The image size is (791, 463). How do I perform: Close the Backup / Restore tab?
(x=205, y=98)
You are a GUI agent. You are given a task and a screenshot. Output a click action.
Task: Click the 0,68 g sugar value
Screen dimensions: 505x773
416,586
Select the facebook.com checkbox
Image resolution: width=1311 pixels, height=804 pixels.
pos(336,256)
══════
What to do:
Beginning with the line containing "Task: Click the 0,68 g sugar value", repeat each line of the listing above, exactly, through the last one, and stop there.

Your solution:
Task: Click the 0,68 g sugar value
Screen dimensions: 505x773
416,586
Select the facebook.com checkbox
Image resolution: width=1311 pixels, height=804 pixels.
pos(336,256)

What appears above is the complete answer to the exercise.